GIVEN TEXT
NAIROBI, Kenya (Morning Star News) – African shamans wielding clubs and stones stormed a church on a Ugandan island in Lake Victoria on Dec. 22, sending about 30 Christians to hospitals for treatment, the pastor said.
Pastor Sarah Kalaja of Kisaba Prayer Palace Christian Church at Kisaba landing site on Bukasa Island, told Morning Star News that early in the morning the unruly sorcerers destroyed dozens of Bibles, broke chairs, doors, the front part of the building and other property as church members who were not injured fled for their lives.
“My members were beaten with sticks and clubs, and police arrived to rescue the church members, who were rushed to nearby clinics,” Kalaja said.
The shamans, leaders of traditional animist and spiritist practice, also damaged keyboards, microphones and loudspeakers.

Records from a data collection:

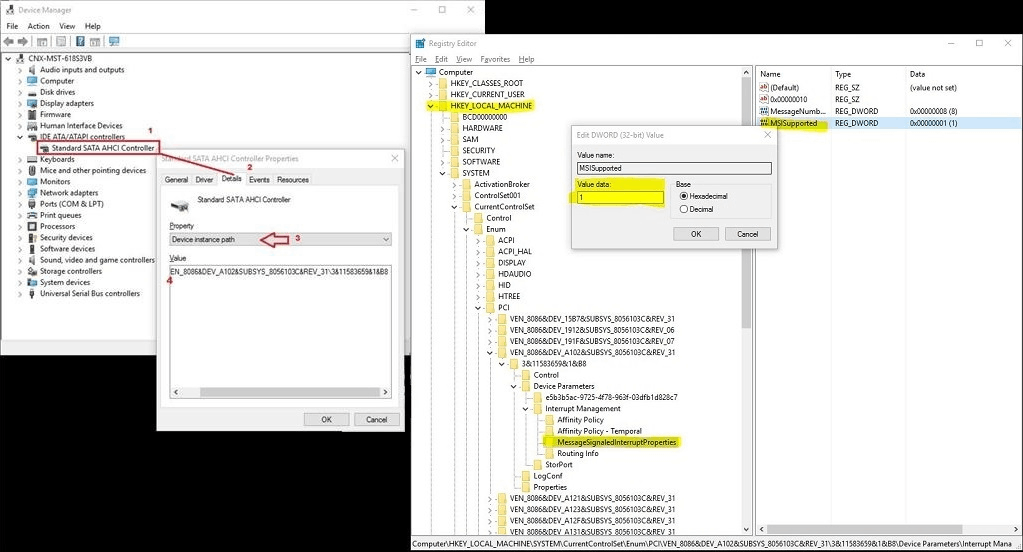Click the Back arrow in Device Manager toolbar

click(x=9, y=41)
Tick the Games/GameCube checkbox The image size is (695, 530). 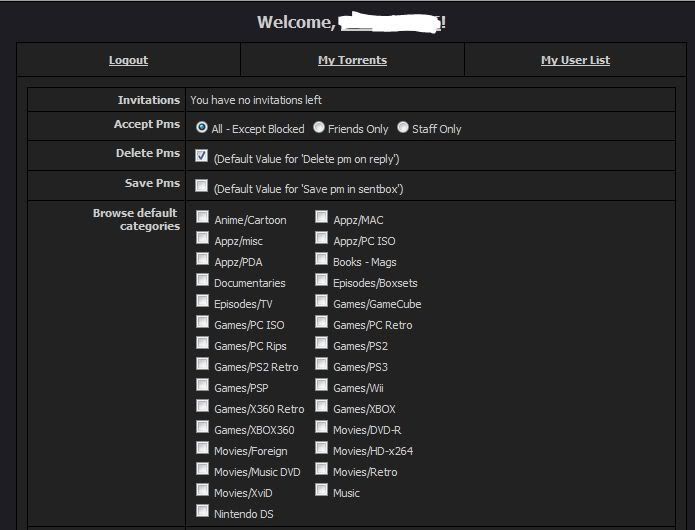click(321, 302)
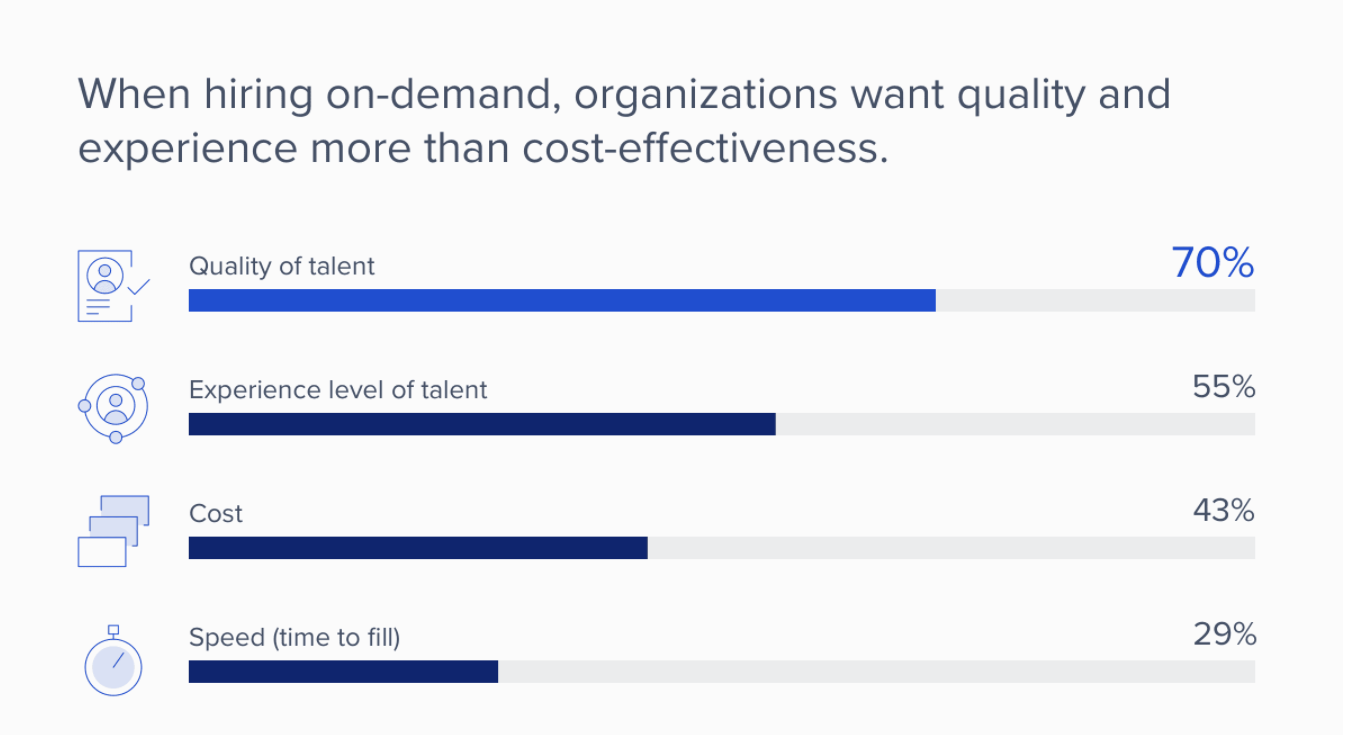Click the bright blue Quality of talent bar

[562, 300]
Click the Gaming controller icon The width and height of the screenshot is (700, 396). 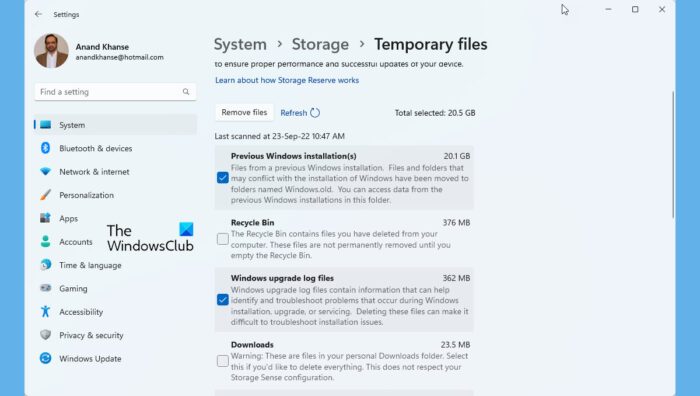click(46, 288)
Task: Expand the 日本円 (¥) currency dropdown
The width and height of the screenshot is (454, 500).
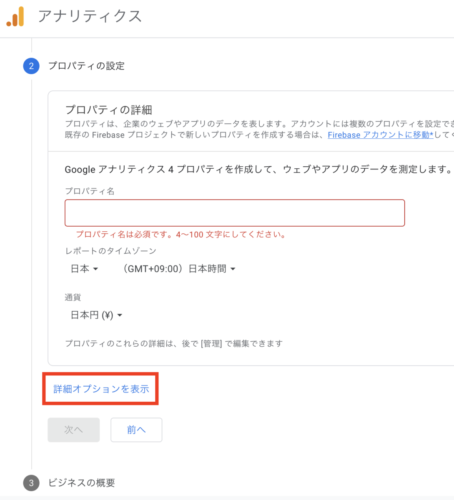Action: 96,315
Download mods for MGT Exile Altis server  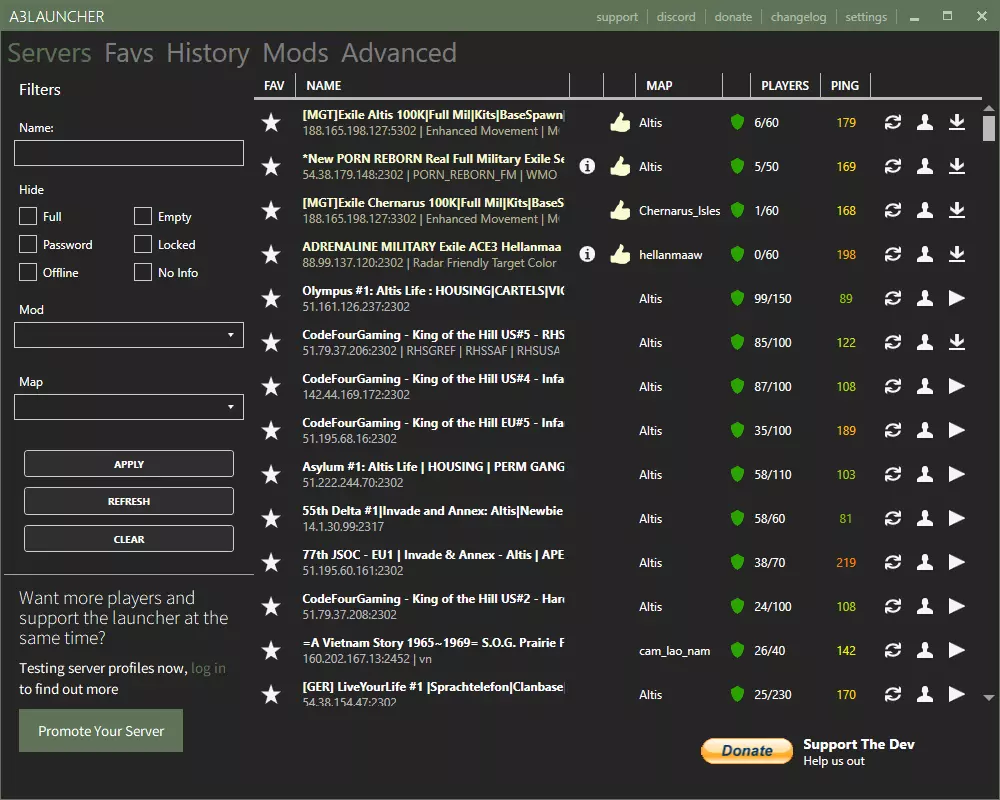point(957,122)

ASSIGNMENT
Please reproduce, word for word, the part of the report on the church attack that begins at the words "NAIROBI, Kenya (Morning" and stops after the words "for their lives.".

EXERCISE ANSWER
NAIROBI, Kenya (Morning Star News) – African shamans wielding clubs and stones stormed a church on a Ugandan island in Lake Victoria on Dec. 22, sending about 30 Christians to hospitals for treatment, the pastor said.
Pastor Sarah Kalaja of Kisaba Prayer Palace Christian Church at Kisaba landing site on Bukasa Island, told Morning Star News that early in the morning the unruly sorcerers destroyed dozens of Bibles, broke chairs, doors, the front part of the building and other property as church members who were not injured fled for their lives.